Fig. 6. Photograph of a manually typewritten page by William H. Gass as part of the drafting of “In the Heart of Heart of the Country.” Washington University Archives. Photo by the Author.

I want to return to Stein’s profound influence on Gass, which he made no bones about. In his “Fifty Literary Pillars,” in which Gass identified the books (and authors) who were most influential on his development as a writer, he listed Stein’s Three Lives and said, “I knew I had found the woman my work would marry” (54). Anyone who knows Gass at all probably knows that his greatest influence was the German poet Rilke. It’s true that Rilke is everywhere in Gass’s work, and he wrote a book about the difficulty of translating Rilke (Reading Rilke, 1999), which he tried his hand at himself. Gass said that Rilke helped to solidify ideas he’d had for years which he’d gotten from other great writers, like Stein: “. . . I had certainly come across and become enamored of Gertrude Stein a lot earlier and Flaubert somewhat, also—they all came together; Rilke just brought them together. . . . He sort of coalesced it all for me.” In particular “Rilke discovers that the poet’s aim is to add something to reality rather than comment on it or express something, to be something” (Ammon 161). Ultimately, said Gass, “you have an [art] object sitting there which is the result of this big cycle from objects observed by the poet or painter and it’s not that the painting is about anything; it is a transformation and a new object in the world” (162).
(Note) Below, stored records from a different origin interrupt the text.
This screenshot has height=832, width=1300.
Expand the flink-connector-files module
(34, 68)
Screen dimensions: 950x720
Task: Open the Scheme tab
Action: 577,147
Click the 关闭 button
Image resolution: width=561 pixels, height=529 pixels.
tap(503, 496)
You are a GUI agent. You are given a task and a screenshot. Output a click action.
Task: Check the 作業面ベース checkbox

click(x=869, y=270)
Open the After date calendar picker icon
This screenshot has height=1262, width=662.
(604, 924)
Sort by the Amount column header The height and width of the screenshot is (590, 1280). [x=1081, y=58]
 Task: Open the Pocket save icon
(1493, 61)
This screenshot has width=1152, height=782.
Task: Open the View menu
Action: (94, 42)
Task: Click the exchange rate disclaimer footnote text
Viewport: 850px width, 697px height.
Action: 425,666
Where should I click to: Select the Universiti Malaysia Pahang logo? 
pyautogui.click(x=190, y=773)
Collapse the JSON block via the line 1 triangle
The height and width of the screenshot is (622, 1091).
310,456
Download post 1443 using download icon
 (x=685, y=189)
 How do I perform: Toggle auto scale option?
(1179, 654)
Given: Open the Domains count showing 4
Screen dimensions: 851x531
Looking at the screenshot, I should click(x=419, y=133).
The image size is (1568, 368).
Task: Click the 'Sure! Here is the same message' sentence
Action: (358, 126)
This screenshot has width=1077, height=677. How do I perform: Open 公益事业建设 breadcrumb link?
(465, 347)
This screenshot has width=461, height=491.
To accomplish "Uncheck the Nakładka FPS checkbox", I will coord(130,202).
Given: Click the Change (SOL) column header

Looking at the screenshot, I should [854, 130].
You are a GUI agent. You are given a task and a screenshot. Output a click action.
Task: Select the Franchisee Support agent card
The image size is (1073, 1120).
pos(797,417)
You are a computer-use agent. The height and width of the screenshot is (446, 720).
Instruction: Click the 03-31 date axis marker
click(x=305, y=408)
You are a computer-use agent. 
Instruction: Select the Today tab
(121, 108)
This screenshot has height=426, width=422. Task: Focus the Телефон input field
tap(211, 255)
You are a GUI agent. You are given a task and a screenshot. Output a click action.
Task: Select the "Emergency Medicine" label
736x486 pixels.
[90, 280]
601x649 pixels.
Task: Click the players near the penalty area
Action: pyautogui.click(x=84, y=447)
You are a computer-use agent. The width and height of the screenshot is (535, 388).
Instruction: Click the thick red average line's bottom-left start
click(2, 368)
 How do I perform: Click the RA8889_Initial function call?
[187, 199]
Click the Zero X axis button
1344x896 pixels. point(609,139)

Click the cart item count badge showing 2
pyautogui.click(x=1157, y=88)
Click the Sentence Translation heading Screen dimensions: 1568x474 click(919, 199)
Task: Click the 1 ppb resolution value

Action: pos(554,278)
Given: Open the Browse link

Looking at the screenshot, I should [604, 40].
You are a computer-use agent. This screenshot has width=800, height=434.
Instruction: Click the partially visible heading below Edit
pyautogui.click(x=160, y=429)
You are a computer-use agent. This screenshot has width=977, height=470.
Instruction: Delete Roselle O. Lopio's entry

This concept is key to understanding Gass’s work. His stories, novellas and novels are not interested in advancing a plot via narration—as one would normally think of as the defining feature of fiction—but rather his stories, novellas and novels are interested in being works of art. The characters and their actions (the term plot doesn’t really apply) are a means to an end, and that end is to create a unique piece of literary art. This core artistic aim in Gass can be traced to Gertrude Stein’s philosophy of aesthetics, and Tender Buttons may be her most pure expression of that aesthetic. By the same token, “In the Heart of the Heart of the Country” may be Gass’s starkest example of the sort of fiction he would become infamous for, fiction which downplayed the typical foci on character development and plot, and instead emphasized stylistic components and thematic repetition.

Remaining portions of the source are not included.